For two years Dawson travelled with the survey, and his Report on the geology and resources of the region in the vicinity of the forty-ninth parallel . . . was published in 1875. Later hailed by mineralogist Bernard James Harrington as “one of the classics of Canadian geology,” it was widely recognized for its theoretical and practical achievements. Although the survey’s main purpose had been to demarcate the 49th parallel of latitude as a baseline for future investigations, Dawson added a remarkable multidimensional analysis that reflected his broad scientific training and became the prototype for his future work as a leader among the second generation of professional Canadian geologists. The report made original contributions to knowledge of the geology, natural history, and geography of territory more than 800 miles long and 60 miles wide across the middle section of North America.
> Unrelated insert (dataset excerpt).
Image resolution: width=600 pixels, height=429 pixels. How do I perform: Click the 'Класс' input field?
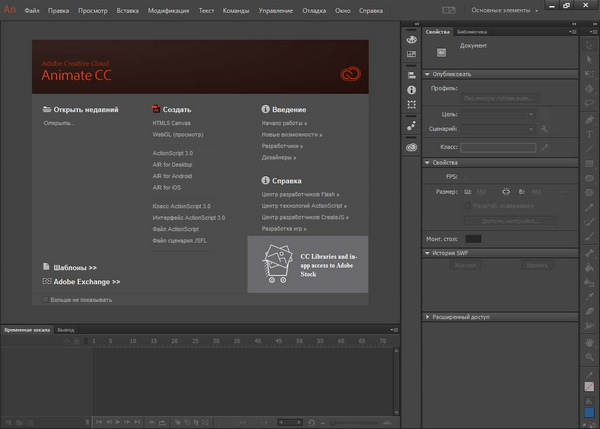click(x=498, y=147)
In geology Dawson helped illuminate the roles of metamorphism and glaciation in the formation of Pleistocene structures on the prairies, adding evidence that would fuel debates in North America for decades. He also turned his attention to Cretaceous formations, replete with fossils and younger than the Precambrian formations of the Canadian Shield which had preoccupied Sir William Edmond Logan*, director of the GSC before 1869. He mapped and analysed Tertiary lignites as a crucial source of fuel in a region bereft of trees. In natural history Dawson added more than 300 specimens of mammals and birds to the British Museum’s collections, and his report documented locust invasions to assess their threat to agriculture. In geography he mapped in detail a region largely unexplored since the expeditions of John Palliser* and Henry Youle Hind in the 1850s, and analysed with closely reasoned arguments its potential for settlement. The report would long remain the principal source of geological information for railway building on the plains. It also helped botanist John Macoun* and others to convince the Canadian public of a greater agricultural potential on the prairies than Dawson had envisaged. As a result, Dawson’s work for the boundary commission is recognized as an important stimulus to the settlement of western Canada. His report sold out almost immediately, remaining in demand even in the United States and generating spin-off publications in Dawson’s diverse areas of interest.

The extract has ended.